» EXERCISE BRIEF:
In the listing below, find the line with "Viewport: 500px width, 374px height." and the line with "Task: Click the Server & Cloud icon". Repeat those two lines and all lines between them exactly.
· · · · · · ·
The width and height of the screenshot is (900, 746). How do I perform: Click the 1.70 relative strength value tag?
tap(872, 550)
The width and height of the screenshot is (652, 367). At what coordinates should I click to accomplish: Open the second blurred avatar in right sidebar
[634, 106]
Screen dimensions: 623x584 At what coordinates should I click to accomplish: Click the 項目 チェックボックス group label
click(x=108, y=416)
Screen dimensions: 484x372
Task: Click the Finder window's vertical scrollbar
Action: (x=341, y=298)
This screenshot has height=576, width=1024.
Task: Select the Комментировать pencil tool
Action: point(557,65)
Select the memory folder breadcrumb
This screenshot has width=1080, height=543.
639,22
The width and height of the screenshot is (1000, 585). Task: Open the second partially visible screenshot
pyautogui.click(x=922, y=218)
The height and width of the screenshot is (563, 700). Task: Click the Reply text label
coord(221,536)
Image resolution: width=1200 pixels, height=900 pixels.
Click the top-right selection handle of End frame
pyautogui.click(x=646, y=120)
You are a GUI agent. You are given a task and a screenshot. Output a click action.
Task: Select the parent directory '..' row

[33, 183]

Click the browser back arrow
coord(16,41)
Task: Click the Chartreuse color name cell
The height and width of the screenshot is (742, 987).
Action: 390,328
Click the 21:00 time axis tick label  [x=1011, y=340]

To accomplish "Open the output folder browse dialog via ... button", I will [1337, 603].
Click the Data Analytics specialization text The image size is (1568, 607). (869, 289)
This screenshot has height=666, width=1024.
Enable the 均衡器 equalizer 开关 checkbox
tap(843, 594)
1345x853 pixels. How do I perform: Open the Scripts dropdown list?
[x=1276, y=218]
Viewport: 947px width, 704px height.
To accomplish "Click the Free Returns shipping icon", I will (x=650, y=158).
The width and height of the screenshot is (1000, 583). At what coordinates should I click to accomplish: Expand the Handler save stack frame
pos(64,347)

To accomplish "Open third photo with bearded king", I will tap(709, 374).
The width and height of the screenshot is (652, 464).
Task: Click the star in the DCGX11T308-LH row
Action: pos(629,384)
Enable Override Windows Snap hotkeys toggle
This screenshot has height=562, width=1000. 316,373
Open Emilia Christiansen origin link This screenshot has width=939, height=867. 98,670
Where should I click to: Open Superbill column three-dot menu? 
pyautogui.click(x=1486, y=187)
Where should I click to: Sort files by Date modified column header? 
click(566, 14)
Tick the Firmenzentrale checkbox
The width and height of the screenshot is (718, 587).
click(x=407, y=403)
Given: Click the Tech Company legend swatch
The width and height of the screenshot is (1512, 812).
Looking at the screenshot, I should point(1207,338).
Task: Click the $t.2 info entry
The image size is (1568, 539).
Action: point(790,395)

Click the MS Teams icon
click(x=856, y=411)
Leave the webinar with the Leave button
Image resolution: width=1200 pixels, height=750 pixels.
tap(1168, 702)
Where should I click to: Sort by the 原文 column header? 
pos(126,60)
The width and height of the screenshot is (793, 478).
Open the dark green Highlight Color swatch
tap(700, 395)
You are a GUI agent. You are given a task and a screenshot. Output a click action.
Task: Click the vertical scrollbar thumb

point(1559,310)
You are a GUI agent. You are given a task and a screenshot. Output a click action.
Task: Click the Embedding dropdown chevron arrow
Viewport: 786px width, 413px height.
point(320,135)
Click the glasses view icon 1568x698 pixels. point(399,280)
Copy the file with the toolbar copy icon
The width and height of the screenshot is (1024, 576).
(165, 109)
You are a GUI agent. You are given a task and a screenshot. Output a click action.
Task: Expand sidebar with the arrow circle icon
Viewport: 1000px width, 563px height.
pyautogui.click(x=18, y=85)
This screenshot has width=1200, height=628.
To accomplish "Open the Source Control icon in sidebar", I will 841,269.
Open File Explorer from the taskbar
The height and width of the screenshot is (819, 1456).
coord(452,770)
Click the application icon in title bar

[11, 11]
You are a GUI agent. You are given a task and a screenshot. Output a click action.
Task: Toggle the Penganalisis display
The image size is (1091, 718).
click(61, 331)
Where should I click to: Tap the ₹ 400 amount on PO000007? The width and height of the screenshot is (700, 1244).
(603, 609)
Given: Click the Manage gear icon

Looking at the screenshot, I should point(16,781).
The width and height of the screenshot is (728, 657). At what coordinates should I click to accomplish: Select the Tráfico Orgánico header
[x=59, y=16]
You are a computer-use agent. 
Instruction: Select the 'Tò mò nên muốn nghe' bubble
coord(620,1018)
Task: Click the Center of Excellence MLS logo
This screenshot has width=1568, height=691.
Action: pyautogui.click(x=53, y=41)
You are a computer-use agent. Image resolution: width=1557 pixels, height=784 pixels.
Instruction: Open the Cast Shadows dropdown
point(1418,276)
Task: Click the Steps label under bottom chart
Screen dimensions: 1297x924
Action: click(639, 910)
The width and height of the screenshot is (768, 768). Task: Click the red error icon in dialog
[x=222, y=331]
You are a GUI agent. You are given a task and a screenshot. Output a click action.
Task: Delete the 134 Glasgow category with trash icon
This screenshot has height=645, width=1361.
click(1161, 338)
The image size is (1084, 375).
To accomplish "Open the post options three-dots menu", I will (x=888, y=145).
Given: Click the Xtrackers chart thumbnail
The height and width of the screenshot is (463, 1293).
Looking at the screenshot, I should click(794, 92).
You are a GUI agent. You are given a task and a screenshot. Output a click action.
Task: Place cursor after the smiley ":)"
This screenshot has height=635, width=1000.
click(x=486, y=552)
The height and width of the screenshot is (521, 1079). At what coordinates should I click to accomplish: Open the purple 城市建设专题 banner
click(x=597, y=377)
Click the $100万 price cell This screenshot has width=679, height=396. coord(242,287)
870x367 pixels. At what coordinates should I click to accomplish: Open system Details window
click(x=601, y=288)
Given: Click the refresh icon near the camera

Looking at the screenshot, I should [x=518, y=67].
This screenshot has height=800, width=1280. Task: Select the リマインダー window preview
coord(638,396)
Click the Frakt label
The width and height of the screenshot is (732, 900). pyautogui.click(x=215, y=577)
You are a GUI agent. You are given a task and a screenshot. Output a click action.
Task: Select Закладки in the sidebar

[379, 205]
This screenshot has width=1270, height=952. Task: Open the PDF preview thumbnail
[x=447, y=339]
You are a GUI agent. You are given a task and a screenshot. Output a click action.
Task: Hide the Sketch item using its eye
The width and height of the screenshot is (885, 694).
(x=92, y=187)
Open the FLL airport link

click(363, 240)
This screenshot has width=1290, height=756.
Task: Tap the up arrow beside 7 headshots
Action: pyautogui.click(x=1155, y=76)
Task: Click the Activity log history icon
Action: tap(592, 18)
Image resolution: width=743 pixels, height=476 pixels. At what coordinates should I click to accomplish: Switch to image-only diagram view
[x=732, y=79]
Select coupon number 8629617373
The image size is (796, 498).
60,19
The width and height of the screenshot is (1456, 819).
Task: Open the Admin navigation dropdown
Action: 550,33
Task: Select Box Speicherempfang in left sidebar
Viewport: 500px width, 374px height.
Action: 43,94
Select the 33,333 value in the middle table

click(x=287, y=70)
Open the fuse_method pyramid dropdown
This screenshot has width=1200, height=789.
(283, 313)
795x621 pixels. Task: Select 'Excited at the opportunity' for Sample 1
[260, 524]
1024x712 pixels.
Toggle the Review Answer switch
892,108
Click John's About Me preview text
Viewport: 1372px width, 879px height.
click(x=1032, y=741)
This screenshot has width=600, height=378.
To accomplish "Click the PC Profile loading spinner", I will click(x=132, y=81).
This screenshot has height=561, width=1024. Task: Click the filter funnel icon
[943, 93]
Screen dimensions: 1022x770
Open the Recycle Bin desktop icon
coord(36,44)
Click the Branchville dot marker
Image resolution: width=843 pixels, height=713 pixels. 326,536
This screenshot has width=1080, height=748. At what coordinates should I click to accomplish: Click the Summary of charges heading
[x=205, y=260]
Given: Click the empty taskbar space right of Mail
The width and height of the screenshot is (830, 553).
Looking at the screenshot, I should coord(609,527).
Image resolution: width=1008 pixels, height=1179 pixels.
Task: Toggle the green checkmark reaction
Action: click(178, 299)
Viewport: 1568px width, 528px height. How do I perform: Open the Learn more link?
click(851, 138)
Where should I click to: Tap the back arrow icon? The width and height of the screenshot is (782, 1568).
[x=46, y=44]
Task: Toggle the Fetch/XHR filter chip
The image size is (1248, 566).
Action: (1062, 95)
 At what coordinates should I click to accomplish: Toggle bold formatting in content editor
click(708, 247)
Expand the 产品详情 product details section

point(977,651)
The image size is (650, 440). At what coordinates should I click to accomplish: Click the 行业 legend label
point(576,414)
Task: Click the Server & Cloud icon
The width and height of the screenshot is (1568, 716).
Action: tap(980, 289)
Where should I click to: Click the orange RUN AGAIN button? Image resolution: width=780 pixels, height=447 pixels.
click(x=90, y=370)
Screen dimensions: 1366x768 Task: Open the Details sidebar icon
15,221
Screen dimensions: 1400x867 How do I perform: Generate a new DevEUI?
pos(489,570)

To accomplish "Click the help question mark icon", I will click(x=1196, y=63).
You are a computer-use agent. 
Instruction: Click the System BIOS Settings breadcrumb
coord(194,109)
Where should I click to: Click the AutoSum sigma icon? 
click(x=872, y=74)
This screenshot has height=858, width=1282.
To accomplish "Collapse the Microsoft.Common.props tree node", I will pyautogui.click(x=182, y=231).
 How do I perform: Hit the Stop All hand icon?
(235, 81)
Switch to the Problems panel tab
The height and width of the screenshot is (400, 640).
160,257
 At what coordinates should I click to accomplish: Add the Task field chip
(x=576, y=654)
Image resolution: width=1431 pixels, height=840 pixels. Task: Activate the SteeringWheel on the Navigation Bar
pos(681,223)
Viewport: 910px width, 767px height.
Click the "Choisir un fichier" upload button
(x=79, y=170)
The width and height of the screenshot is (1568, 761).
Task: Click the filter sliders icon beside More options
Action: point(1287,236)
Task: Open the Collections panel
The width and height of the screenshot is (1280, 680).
· · · · · · ·
» RESPONSE FOR THIS EXERCISE:
Viewport: 500px width, 374px height.
Action: 43,94
Select the 33,333 value in the middle table

click(x=287, y=70)
Open the fuse_method pyramid dropdown
This screenshot has width=1200, height=789.
(283, 313)
795x621 pixels. Task: Select 'Excited at the opportunity' for Sample 1
[260, 524]
1024x712 pixels.
Toggle the Review Answer switch
892,108
Click John's About Me preview text
Viewport: 1372px width, 879px height.
click(x=1032, y=741)
This screenshot has width=600, height=378.
To accomplish "Click the PC Profile loading spinner", I will click(x=132, y=81).
This screenshot has height=561, width=1024. Task: Click the filter funnel icon
[943, 93]
Screen dimensions: 1022x770
Open the Recycle Bin desktop icon
coord(36,44)
Click the Branchville dot marker
Image resolution: width=843 pixels, height=713 pixels. 326,536
This screenshot has width=1080, height=748. At what coordinates should I click to accomplish: Click the Summary of charges heading
[x=205, y=260]
Given: Click the empty taskbar space right of Mail
The width and height of the screenshot is (830, 553).
Looking at the screenshot, I should coord(609,527).
Image resolution: width=1008 pixels, height=1179 pixels.
Task: Toggle the green checkmark reaction
Action: click(178, 299)
Viewport: 1568px width, 528px height. How do I perform: Open the Learn more link?
click(851, 138)
Where should I click to: Tap the back arrow icon? The width and height of the screenshot is (782, 1568).
[x=46, y=44]
Task: Toggle the Fetch/XHR filter chip
The image size is (1248, 566).
Action: (1062, 95)
 At what coordinates should I click to accomplish: Toggle bold formatting in content editor
click(708, 247)
Expand the 产品详情 product details section

point(977,651)
The image size is (650, 440). At what coordinates should I click to accomplish: Click the 行业 legend label
point(576,414)
Task: Click the Server & Cloud icon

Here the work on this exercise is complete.